Devant les députés et en présence du président sortant Heinz Fischer et des deux candidats à sa succession, le secrétaire général de l’ONU n’a pas mâché ses mots :
« Je suis inquiet de la montée de la xénophobie ici et ailleurs. Tous les dirigeants européens devraient se rappeler des principes qui ont guidé ce continent. Les divisions et les marginalisations blessent les individus et minent la sécurité », a déploré Ban Ki-moon au lendemain d'un durcissement par Vienne de son droit d'asile, sur fond de montée de l'extrême droite dans ce pays.
« Je suis préoccupé que les dirigeants européens adoptent de plus en plus de lois restrictives en matière d’immigration. Ce sont des messages négatifs, en ce qui concerne les devoirs des Etats membres selon les lois humanitaires et européennes », a-t-il ajouté, soulignant que de telles politiques vont à l'encontre des « obligations des Etats » envers « le droit international, le droit humanitaire et le droit européen ».
« Si l’on gère bien le processus d’arrivée de migrants, tout le monde gagne à accepter les réfugiés », a conclu le secrétaire général de l'ONU.
« Etat d'urgence migratoire »
La loi adoptée ce mercredi introduit plusieurs freins au droit d’asile et renforce le contrôle aux frontières. Celle-ci stipule en outre que l'asile ne sera en outre accordé que pour une durée de trois ans à partir de novembre prochain.

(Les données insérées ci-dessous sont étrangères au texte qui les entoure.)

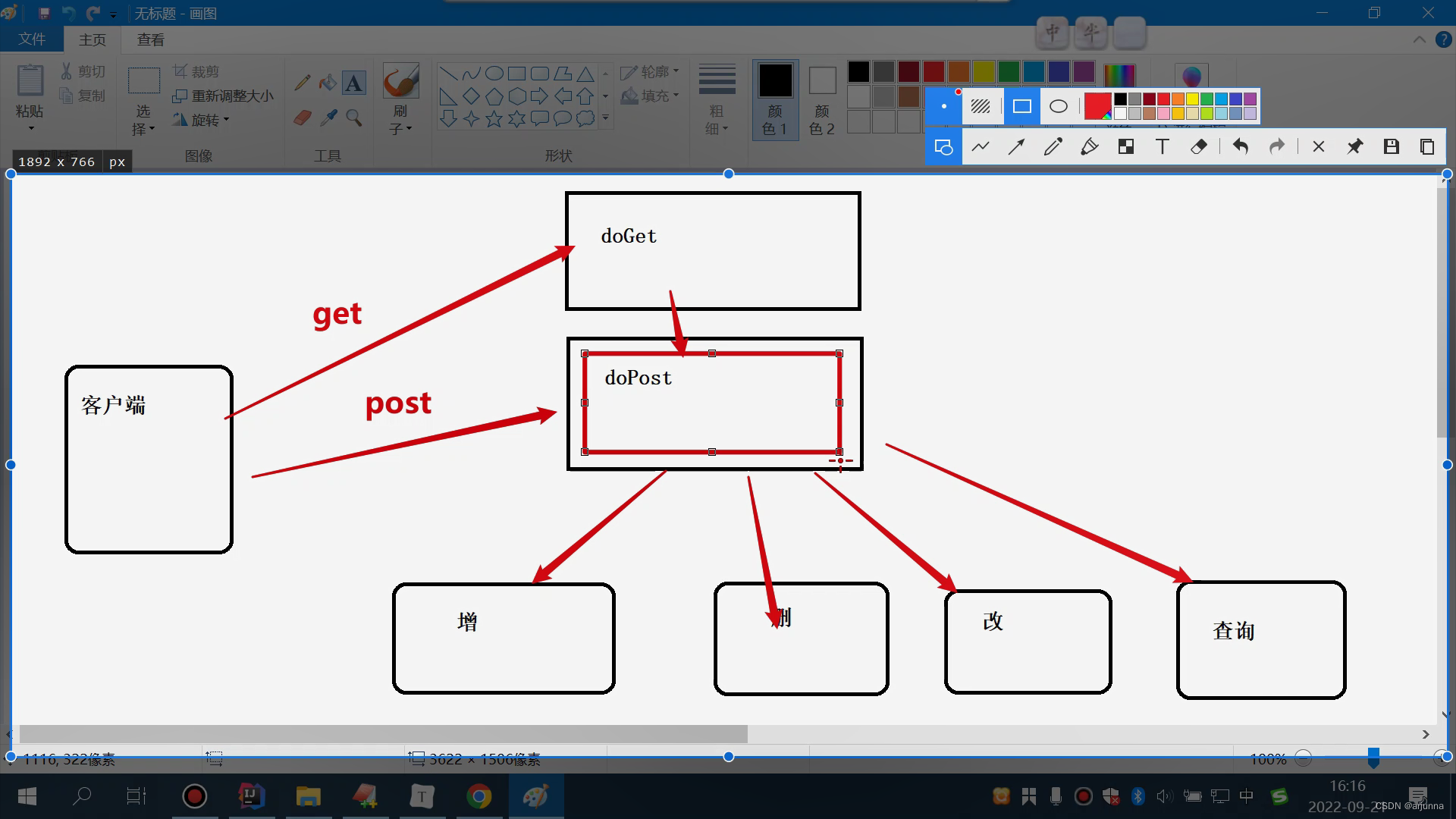Select the mosaic blur tool
Image resolution: width=1456 pixels, height=819 pixels.
[1126, 147]
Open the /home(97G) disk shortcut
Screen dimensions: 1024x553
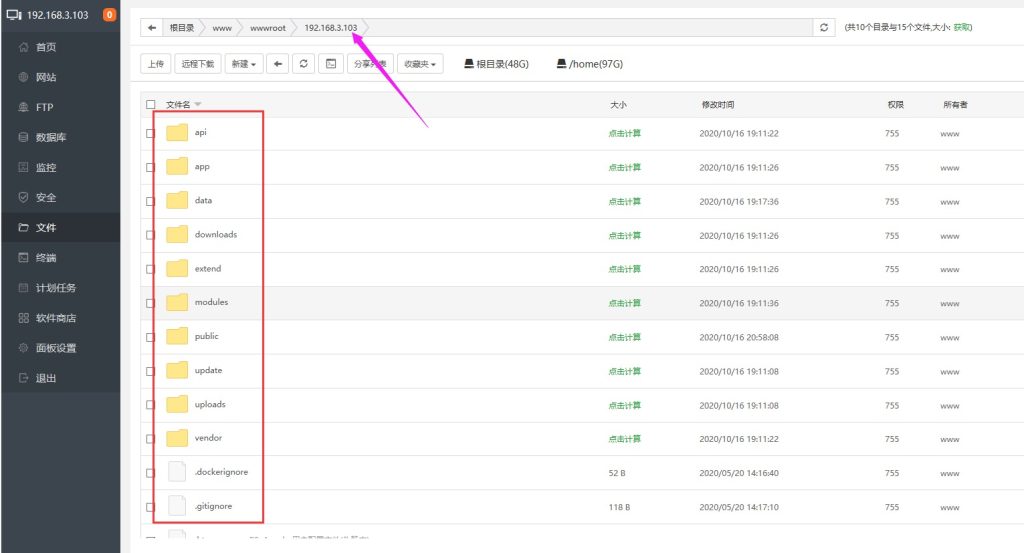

L'une des mesures réserve le droit d'asile aux seuls demandeurs qui pourraient faire l'objet de persécutions dans leur pays et à ceux dont des proches se trouvent déjà en Autriche. Une autre prévoit l'examen des demandes d'asile dans l'heure qui suit leur dépôt et l'expulsion immédiate en cas de rejet.
La nouvelle loi permettra également dans certaines circonstances de bloquer les migrants aux frontières sans même leur accorder la possibilité de formuler une demande d'asile. Seule exception : réussir à prouver qu'ils sont persécutés par le pays d'où ils arrivent, par exemple l'Italie.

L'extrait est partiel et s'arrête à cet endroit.